Ikea, which reports sales only once a year before unveiling its full accounts in January, said the strongest growth had come from China while the US had performed well.

The Swedish retailer also upped the pace of its store openings last year after a “record low” number of five were started in 2012-13. Last year it opened 12 stores, giving it 315 around the world.

One of Agnefjall’s first acts as chief executive was to abandon his predecessor’s target of opening 20-25 stores a year after Ikea’s founder, Ingvar Kamprad, publicly questioned the plans.

Kamprad has since stepped down from all formal roles in the sprawling Ikea empire but remains a senior adviser to Agnefjall and the retailer’s board. Agnefjall said he had met the 88-year-old for dinner last Tuesday: “What we have seen for the past 10-15 years is that Ingvar has become less and less active. That has been formalised lately. He still has a positive spirit, still gives advice, he is still a fantastic entrepreneur.”

Agnefjall said he remained committed to the 2020 sales target, which can still be reached by average growth of 10 per cent each year for the next six years. He added: “Directionally, we believe we can reach about 50 billion euros but who knows where we will be exactly in 2020? We are not running around every day thinking about that. I’m not concerned about it.”

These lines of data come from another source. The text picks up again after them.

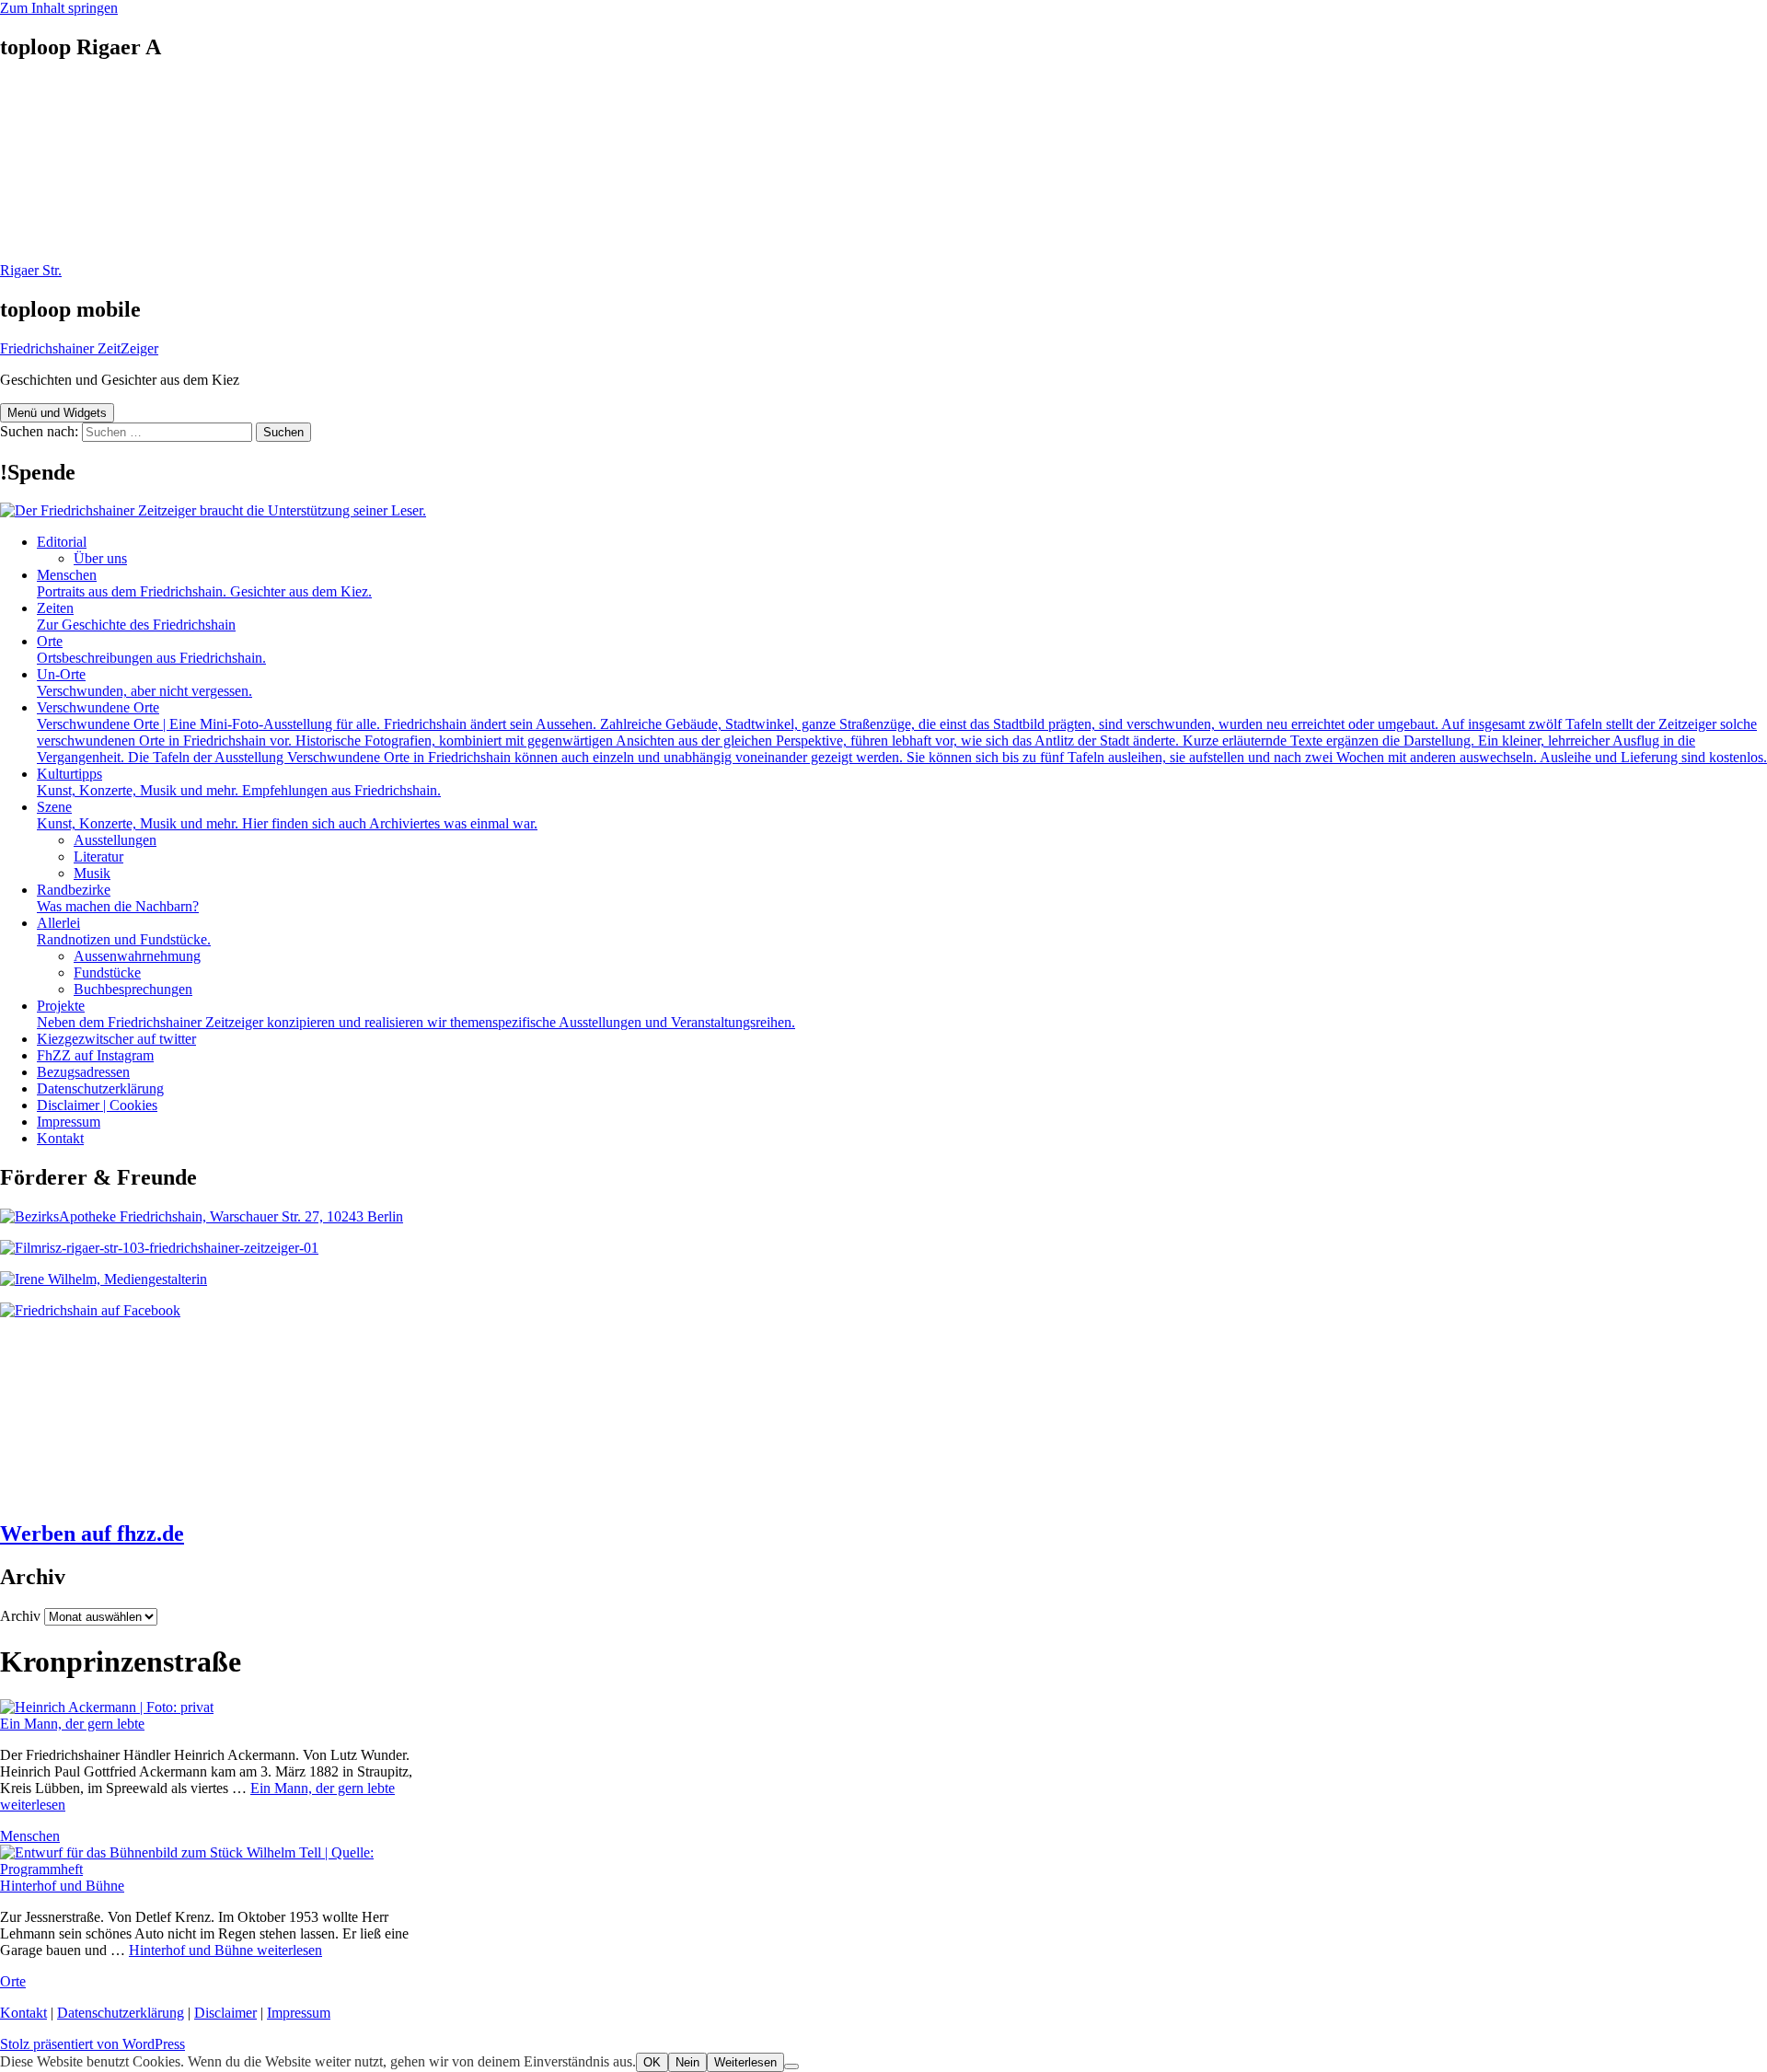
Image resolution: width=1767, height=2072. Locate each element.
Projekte (416, 1014)
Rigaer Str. (31, 270)
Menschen (204, 583)
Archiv (20, 1616)
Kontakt (60, 1138)
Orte (151, 649)
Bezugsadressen (83, 1072)
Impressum (68, 1121)
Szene (287, 815)
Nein (687, 2062)
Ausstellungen (115, 840)
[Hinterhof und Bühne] (221, 1869)
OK (652, 2062)
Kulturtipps (239, 782)
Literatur (98, 856)
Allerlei (124, 931)
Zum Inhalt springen (59, 8)
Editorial (62, 542)
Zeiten (136, 616)
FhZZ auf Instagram (95, 1055)
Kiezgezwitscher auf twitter (116, 1039)
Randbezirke (118, 898)
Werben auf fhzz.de (92, 1533)
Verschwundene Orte (902, 732)
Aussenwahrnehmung (137, 956)
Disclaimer (225, 2012)
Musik (92, 873)
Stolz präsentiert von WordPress (92, 2044)
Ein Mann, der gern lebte (72, 1723)
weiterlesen (225, 1950)
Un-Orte (144, 682)
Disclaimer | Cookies (97, 1105)
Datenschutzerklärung (100, 1088)
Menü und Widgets (57, 413)
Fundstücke (107, 972)
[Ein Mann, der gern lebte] (107, 1707)
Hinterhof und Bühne (62, 1885)
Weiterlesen (745, 2062)
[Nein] (791, 2066)
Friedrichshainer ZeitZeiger (79, 348)
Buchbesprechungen (133, 989)
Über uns (100, 558)
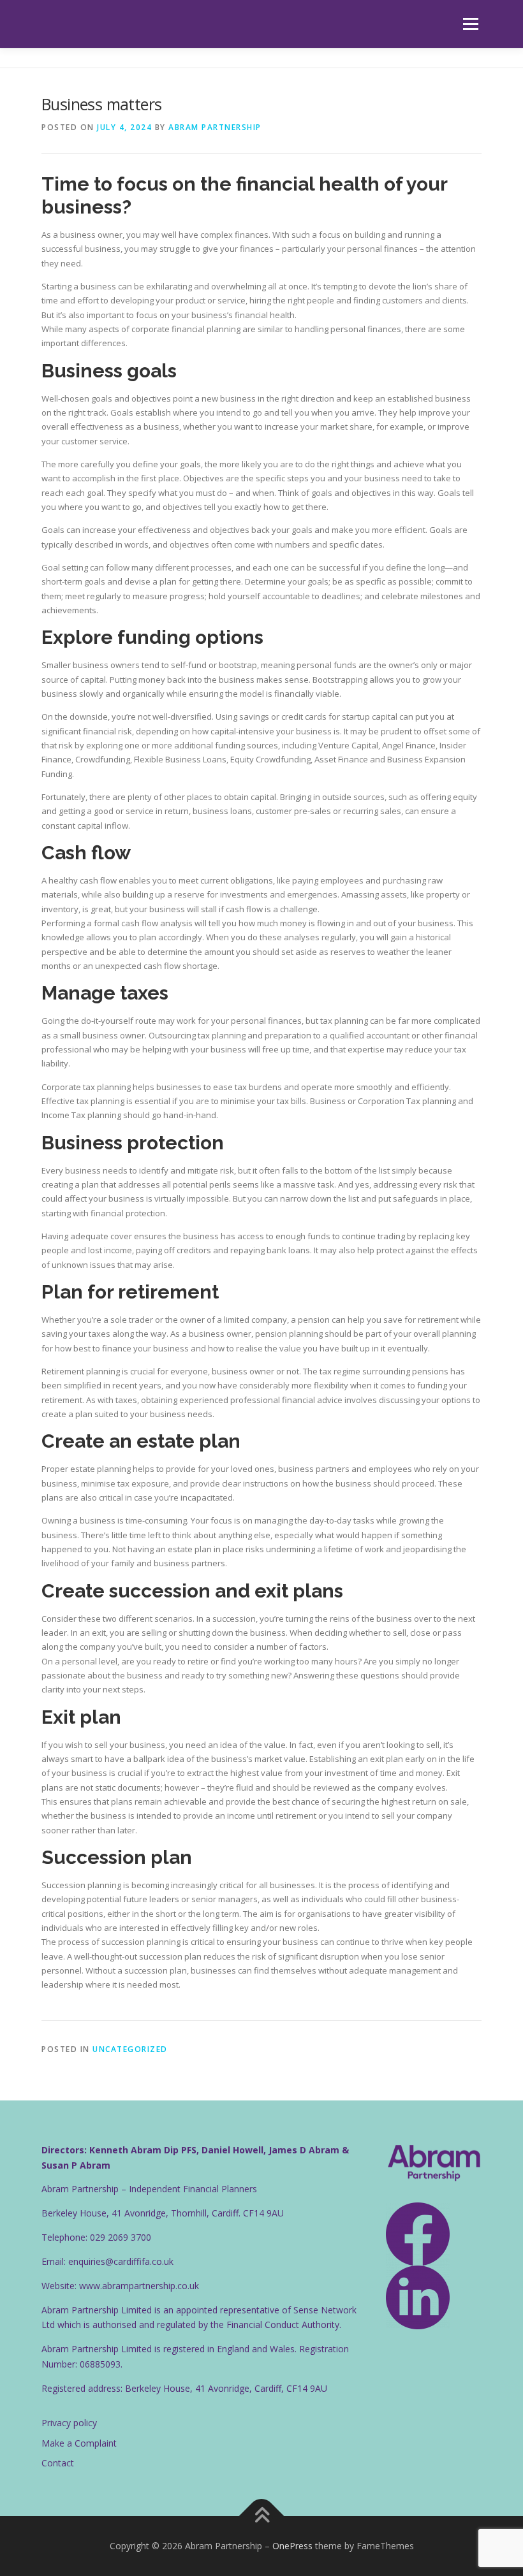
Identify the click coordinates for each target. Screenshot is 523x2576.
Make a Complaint (79, 2443)
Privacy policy (69, 2423)
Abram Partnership (215, 127)
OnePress (292, 2546)
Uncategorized (130, 2049)
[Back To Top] (261, 2516)
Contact (57, 2463)
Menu (470, 23)
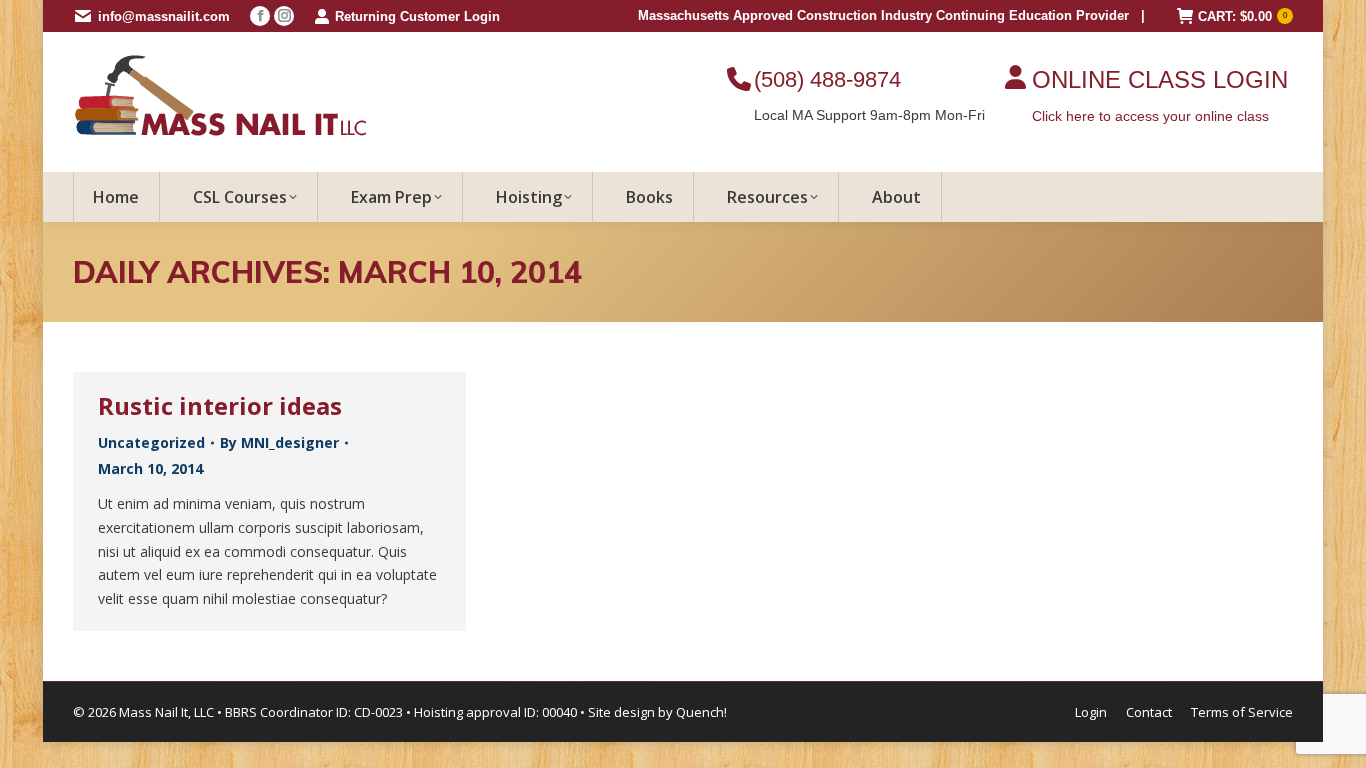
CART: (1242, 16)
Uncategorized (151, 442)
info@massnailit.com (164, 16)
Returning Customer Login (417, 16)
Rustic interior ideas (220, 405)
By (279, 442)
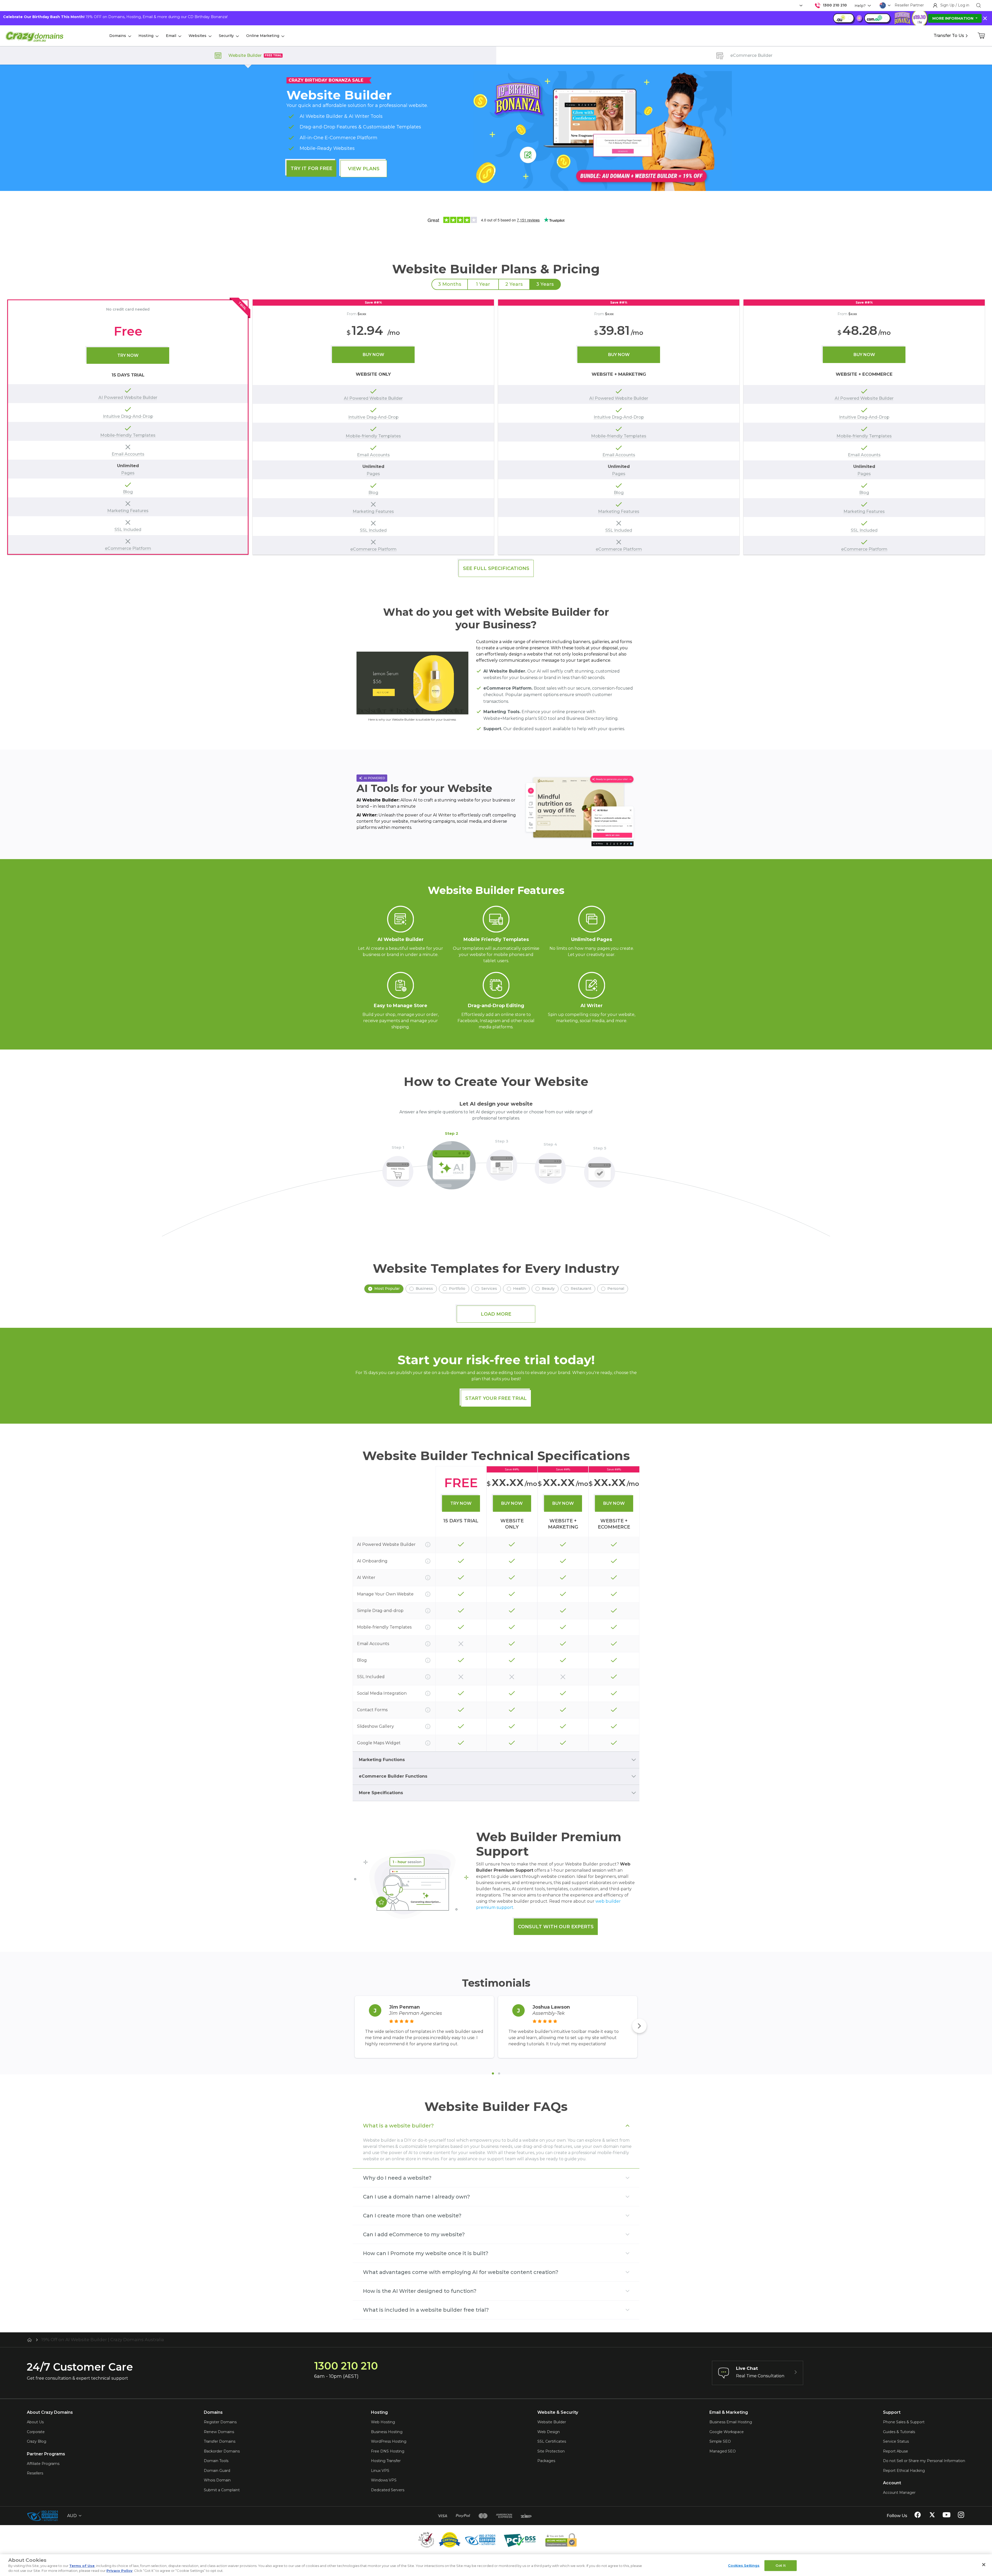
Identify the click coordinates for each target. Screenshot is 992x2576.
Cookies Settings (744, 2565)
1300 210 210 (835, 5)
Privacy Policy (119, 2571)
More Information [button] (953, 18)
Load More (496, 1314)
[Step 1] (397, 1168)
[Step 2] (451, 1162)
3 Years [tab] (545, 284)
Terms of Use (82, 2566)
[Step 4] (550, 1165)
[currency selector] (800, 5)
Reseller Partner (909, 5)
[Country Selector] (883, 5)
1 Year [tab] (483, 284)
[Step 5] (599, 1169)
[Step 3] (501, 1162)
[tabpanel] (496, 427)
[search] (978, 5)
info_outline (428, 1544)
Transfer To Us (949, 35)
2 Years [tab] (514, 284)
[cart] (982, 35)
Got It (781, 2565)
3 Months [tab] (449, 284)
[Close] (983, 2564)
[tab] (493, 2073)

Ikea is trying to become more responsive to different types of customers instead of only having stores on the edge of cities and forcing people always to assemble their own furniture. It said it had seen growth in internet sales and would expand its delivery service while customers can pay to have their furniture put together.

Ikea is also experimenting with more city-centre stores, having opened one recently in Hamburg to follow ones in UK cities such as Southampton and Coventry. Agnefjall said: “We see a continued urbanisation, more and more people using collective ways to travel. Of course, that has an impact on how we design Ikea and open new stores.”